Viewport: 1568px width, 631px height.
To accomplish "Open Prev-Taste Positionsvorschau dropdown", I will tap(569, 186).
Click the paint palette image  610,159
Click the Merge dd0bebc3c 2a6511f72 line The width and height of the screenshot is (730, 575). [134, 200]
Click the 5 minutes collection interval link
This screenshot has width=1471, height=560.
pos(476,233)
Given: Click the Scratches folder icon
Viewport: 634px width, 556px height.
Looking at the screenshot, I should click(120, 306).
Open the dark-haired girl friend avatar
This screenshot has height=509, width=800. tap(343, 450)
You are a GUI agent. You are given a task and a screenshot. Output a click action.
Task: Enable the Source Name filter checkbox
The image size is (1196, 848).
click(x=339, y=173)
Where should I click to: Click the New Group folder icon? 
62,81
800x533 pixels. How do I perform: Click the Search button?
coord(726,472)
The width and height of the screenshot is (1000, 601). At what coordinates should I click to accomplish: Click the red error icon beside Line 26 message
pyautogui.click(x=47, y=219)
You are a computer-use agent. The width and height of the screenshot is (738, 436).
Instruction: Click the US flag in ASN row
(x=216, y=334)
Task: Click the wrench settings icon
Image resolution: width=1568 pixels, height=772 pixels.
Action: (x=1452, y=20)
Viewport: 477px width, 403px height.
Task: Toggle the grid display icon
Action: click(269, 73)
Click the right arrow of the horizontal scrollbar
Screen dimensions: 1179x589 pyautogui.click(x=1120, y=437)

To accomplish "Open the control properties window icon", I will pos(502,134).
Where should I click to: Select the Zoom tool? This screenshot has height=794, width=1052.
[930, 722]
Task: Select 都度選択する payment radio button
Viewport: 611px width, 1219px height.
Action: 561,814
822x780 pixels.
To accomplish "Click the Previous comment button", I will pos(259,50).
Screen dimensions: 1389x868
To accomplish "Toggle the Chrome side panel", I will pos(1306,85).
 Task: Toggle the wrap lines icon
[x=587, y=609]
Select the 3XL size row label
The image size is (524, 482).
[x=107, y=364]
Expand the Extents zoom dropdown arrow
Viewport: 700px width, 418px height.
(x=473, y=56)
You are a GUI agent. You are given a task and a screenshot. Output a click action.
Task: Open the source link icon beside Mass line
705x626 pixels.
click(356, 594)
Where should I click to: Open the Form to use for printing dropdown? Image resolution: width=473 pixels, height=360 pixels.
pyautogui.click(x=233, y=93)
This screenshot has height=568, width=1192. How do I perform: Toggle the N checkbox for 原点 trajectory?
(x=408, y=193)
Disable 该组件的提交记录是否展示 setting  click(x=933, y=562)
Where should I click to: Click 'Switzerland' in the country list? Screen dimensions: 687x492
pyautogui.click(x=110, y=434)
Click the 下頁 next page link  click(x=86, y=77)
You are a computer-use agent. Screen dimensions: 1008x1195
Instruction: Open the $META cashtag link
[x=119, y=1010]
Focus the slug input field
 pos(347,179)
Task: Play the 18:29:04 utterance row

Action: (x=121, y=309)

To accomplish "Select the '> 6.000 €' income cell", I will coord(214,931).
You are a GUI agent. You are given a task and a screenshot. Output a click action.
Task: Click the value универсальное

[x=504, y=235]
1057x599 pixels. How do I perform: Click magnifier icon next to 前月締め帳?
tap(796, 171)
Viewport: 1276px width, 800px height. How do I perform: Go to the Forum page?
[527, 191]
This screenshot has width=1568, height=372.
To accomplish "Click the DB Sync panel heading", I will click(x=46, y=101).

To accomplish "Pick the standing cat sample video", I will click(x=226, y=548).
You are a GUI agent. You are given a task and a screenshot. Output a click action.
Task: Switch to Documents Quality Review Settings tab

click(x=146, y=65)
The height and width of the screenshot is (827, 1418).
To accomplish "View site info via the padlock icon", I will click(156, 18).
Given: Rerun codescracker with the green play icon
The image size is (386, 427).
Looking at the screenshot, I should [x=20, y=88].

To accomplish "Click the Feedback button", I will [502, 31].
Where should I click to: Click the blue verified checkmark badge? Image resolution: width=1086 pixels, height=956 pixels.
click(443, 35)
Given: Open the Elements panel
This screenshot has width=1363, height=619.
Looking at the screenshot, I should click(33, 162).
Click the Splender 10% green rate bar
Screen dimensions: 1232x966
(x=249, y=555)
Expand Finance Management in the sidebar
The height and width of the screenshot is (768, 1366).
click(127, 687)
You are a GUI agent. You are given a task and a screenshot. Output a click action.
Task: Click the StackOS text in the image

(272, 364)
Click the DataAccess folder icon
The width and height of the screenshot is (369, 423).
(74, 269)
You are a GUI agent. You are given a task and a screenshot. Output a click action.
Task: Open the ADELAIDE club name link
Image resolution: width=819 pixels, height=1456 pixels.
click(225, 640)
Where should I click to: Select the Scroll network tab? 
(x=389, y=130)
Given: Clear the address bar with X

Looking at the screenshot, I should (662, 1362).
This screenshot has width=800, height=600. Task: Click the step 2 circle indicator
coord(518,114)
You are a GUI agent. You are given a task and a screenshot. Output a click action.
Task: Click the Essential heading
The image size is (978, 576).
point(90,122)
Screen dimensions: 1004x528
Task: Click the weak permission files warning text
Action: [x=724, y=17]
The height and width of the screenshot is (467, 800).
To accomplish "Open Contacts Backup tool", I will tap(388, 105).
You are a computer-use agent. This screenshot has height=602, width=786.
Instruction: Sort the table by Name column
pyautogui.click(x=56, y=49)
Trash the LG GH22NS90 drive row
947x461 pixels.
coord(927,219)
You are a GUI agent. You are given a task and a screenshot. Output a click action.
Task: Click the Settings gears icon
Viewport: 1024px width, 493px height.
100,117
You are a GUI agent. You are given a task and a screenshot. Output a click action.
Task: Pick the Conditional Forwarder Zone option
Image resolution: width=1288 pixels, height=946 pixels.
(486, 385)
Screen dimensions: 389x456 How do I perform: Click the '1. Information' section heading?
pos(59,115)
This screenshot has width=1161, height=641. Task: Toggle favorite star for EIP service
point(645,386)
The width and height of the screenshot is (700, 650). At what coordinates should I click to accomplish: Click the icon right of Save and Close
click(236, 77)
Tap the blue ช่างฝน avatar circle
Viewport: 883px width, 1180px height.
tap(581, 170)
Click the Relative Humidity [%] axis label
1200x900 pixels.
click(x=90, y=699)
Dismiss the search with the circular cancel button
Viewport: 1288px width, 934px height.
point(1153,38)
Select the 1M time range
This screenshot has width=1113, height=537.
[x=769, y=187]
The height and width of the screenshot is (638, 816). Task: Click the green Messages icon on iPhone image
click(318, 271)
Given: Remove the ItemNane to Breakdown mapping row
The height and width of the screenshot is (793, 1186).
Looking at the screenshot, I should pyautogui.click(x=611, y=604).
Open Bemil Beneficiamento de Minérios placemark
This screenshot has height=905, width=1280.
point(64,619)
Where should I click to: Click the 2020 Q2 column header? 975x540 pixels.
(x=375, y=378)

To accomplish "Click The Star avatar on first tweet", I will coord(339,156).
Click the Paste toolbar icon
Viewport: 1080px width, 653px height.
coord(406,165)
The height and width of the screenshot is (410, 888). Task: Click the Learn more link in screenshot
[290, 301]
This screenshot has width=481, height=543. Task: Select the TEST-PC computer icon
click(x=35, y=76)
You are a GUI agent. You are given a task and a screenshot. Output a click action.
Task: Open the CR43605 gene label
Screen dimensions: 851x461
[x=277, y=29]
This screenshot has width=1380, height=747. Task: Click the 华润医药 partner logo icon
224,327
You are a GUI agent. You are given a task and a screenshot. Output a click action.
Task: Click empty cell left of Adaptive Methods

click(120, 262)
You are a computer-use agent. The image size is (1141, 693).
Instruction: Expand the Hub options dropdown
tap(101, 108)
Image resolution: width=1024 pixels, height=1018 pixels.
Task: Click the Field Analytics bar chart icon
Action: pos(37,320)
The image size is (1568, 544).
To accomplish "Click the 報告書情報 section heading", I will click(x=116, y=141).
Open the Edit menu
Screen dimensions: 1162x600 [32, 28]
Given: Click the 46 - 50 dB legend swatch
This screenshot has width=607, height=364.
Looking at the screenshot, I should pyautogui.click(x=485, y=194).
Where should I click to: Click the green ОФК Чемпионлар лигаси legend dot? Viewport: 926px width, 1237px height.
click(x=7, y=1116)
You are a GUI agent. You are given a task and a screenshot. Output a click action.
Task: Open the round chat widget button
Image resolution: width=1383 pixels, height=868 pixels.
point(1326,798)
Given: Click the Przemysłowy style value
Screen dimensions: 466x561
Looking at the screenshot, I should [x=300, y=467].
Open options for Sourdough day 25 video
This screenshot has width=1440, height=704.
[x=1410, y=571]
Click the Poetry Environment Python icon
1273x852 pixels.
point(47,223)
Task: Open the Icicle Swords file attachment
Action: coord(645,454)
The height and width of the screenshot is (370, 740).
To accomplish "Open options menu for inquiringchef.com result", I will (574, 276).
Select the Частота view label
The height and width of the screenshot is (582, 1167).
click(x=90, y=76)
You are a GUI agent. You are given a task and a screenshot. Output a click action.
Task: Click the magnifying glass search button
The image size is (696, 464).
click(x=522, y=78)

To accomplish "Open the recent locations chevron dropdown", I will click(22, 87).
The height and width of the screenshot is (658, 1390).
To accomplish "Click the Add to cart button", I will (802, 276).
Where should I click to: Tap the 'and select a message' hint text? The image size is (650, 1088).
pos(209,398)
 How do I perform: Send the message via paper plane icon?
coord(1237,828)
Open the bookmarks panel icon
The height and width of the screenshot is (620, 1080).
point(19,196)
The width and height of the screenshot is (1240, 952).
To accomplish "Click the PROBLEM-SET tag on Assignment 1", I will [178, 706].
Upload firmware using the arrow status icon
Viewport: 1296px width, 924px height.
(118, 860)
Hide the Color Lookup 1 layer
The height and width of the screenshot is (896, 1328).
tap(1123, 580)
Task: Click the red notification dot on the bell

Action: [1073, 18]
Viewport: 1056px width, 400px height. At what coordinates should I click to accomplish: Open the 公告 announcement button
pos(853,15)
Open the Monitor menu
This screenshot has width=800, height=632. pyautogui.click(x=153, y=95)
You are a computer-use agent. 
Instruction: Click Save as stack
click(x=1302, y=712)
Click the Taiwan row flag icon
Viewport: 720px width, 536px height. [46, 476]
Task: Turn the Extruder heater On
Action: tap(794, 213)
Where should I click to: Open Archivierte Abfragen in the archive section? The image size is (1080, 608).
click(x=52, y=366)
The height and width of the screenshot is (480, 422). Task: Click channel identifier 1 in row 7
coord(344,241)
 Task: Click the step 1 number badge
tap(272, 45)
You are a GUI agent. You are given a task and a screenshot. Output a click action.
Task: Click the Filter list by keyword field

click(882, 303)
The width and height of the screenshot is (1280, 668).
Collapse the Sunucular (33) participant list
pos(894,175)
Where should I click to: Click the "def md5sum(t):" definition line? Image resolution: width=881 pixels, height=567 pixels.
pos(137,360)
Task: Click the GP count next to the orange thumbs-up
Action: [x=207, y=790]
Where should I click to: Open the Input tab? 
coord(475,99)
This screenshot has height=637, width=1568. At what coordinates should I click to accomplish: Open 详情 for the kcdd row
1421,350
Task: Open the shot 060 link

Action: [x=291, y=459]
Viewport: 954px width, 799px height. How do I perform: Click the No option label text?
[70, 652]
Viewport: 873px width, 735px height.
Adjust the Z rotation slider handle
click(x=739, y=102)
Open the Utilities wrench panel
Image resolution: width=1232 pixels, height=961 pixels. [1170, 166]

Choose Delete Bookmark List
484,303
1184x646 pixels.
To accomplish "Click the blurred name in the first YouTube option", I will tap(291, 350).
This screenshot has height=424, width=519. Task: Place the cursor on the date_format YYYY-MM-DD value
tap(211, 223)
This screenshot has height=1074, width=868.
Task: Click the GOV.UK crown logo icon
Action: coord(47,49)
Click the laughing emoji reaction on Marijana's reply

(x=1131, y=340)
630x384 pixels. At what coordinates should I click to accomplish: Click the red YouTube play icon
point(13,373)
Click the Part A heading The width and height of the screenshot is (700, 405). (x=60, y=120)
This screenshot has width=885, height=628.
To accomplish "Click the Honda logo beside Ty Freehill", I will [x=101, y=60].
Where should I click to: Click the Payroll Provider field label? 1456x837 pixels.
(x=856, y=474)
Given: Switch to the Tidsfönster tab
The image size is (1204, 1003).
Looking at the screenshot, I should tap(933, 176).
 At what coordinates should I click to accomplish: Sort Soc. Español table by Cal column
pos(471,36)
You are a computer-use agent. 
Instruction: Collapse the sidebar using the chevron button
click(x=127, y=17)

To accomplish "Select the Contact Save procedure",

+++

### WORK TASK
Find each line in the listing above that contains "Pick", and copy that line.

### OUTPUT FOR THIS TASK
To accomplish "Pick the standing cat sample video", I will click(x=226, y=548).
Task: Pick the Conditional Forwarder Zone option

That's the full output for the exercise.